INSTRUCTIONS TO FOLLOW:
The answer must consist of each line below that contains the string "computer".

Stored data
⟨
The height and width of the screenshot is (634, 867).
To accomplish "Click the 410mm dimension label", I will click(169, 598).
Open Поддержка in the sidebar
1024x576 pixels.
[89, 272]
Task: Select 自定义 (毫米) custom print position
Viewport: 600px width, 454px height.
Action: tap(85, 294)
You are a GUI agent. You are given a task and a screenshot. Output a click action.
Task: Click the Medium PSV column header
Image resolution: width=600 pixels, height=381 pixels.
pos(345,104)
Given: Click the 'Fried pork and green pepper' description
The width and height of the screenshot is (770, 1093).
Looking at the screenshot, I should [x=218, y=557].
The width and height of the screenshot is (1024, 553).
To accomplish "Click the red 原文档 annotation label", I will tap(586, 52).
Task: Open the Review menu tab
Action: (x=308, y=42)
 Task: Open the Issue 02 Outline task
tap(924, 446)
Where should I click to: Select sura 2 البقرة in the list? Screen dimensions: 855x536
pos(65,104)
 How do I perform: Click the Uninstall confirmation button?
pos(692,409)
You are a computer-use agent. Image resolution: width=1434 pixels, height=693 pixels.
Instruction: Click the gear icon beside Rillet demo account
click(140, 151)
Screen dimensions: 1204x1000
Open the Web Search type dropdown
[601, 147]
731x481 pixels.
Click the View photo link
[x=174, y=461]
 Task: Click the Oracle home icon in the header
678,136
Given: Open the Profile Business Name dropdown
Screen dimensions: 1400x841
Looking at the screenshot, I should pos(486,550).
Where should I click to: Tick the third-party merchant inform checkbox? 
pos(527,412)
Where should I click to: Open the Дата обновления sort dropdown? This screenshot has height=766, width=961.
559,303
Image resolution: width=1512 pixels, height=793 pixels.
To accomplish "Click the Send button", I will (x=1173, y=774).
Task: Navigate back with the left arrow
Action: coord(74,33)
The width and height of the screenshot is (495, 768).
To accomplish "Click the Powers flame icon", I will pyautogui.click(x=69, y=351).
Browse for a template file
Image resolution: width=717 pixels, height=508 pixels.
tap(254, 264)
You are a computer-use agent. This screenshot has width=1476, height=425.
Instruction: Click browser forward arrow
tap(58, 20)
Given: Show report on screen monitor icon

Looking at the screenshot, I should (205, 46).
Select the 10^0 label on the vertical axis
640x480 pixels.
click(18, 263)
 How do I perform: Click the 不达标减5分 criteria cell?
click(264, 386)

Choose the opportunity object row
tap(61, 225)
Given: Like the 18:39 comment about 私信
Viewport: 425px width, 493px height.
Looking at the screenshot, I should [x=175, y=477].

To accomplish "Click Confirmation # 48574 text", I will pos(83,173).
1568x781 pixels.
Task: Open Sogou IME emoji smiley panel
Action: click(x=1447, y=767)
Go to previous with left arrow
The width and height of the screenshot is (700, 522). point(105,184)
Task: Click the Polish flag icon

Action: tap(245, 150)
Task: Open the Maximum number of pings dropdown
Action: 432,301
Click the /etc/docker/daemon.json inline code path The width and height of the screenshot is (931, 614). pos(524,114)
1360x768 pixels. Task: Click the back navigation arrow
⟩
SOLUTION FOR THIS TASK:
You are a computer-use agent. Image resolution: width=1434 pixels, height=693 pixels.
You are a computer-use agent. This screenshot has width=1476, height=425.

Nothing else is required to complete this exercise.